Let me begin by saying, I appreciate all two wheeled machines no matter who made them. However, we all have our favourites. Not that I’ve ridden or owned one…yet, but my favourite is Triumph. They have such an interesting history as a company and have produced some of the most iconic motorcycles over the last 116 years.
I wanted to do a little on the history of Triumph here, but its a little bit complicated, with renames and various companies getting involved with production so I’ll try and stick with the interesting stuff. Like all the best motorcycle companies, Triumph began by producing bicycles. In 1889 the first Triumph branded bicycles were sold with the first motorcycles coming along in 1902.
The proceeding years were a bit of a roller-coaster for Triumph. They struggled financially and in 1932 actually sold the bicycle arm of the company to Raleigh. After that they did, more or less, alright and produced many of the motorcycles people still love today.
However in 1983 Triumph Engineering Co, as it was then know went into receivership. A man named John Bloor then bought the name and continued production and set up a brand new factory in Hinkley, Leicestershire.
I recently paid a visit to the Triumph Factory Visitor Experience here in Hinkley. So here’s what to expect if you are thinking about going.
This first thing to look out for, which is easy to miss, isn’t even inside the factory. Its on the path outside. The main walkway up to the entrance have stone slabs engraved with the names of great people who have made an impact on the Triumph brand…and The Fonz!

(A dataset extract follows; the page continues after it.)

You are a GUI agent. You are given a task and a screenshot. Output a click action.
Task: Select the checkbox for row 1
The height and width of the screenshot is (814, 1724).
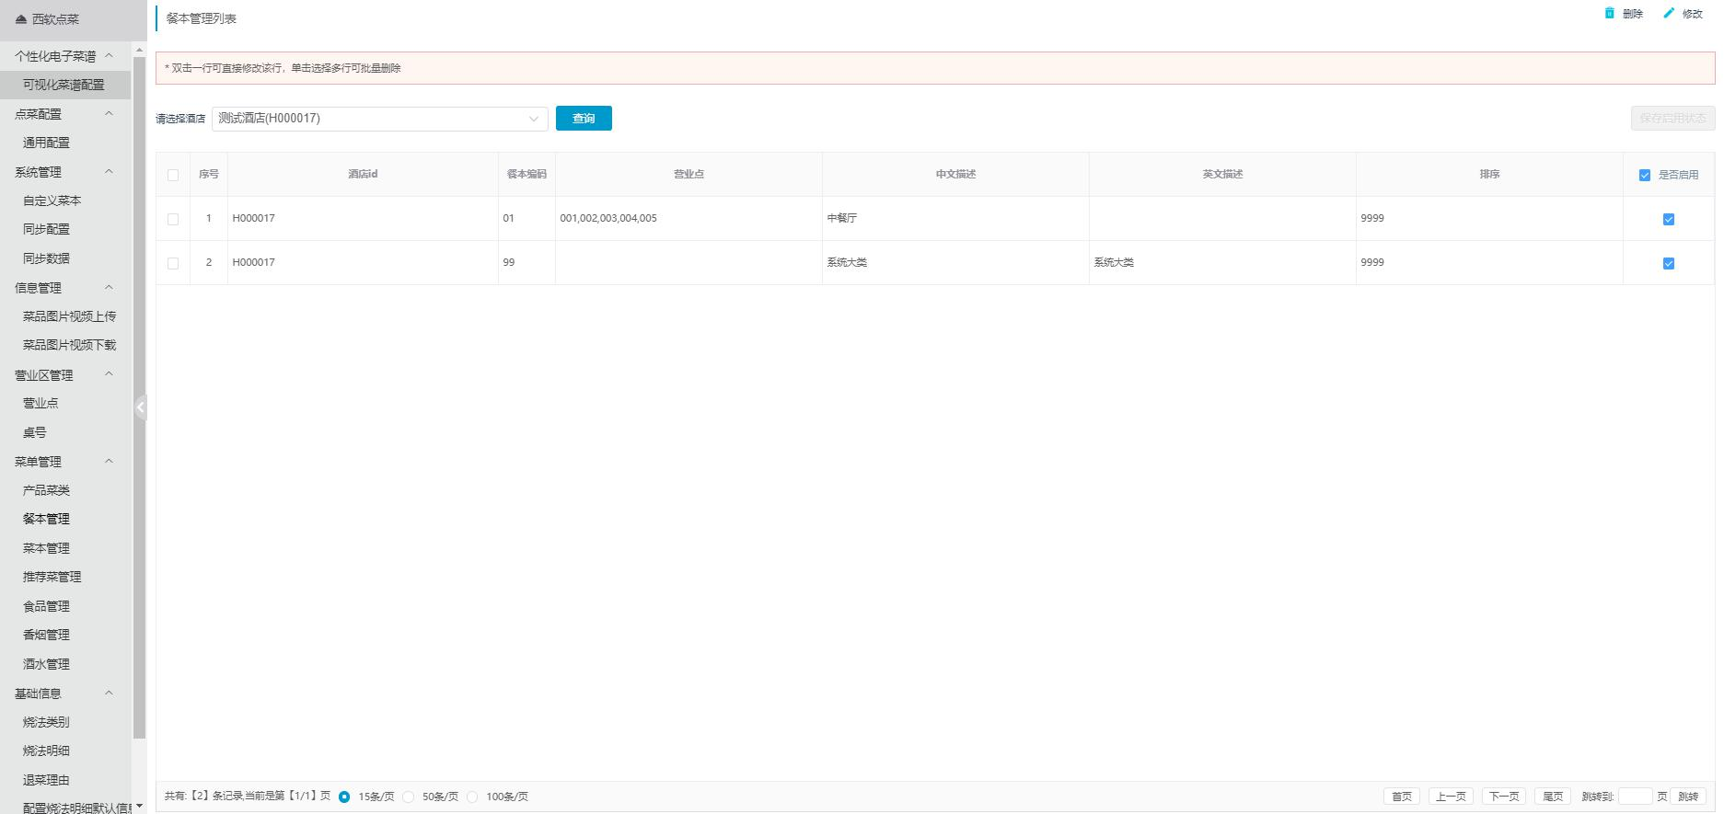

Once inside there are new bikes that the public are welcome to sit on. A new Bonneville Speedmaster and a Speedtwin. Then a display of some very special tanks. One as special recognition to Dick Shepherd as most of the bikes that are displayed here come from his collection. There is also a tank that commemorates the opening of the visitor experience when it was opened by the Duke of Cambridge in 2018.
Then on to the displays. A whole gallery of bikes from Triumphs history here. From the very first “Triumph no.1” from 1902 to the very famous “TR6 Trophy” from the great escape. Then upstairs to see some of the newer models of today.
After that, we meet for the actual tour of the factory. A nice chap named Danny was our tour guide. There are about 15 people to a tour and we are all kitted out with a high vis vest and a little radio, apparently it can get loud. Sadly the factory wasn’t in production on the day I visited.
No photographs allowed. What happens inside the factory, stays inside the factory! But what I found most interesting inside is that the pin stripping of the Triumph tanks is still done by hand. Mostly by one man named Gary, who is apparently on his third retirement! Only 6 people across the whole company are trained to do this, Gary trained all of them. Truly amazing. This also means that every tank has a custom paint job, no two would ever be the same.
The tour lasts between one and half to two hours, its a bit of a walk too. Fortunately, there’s the 1902 cafe to recuperate. A nice cup of tea and a sandwich finishes the day off nicely.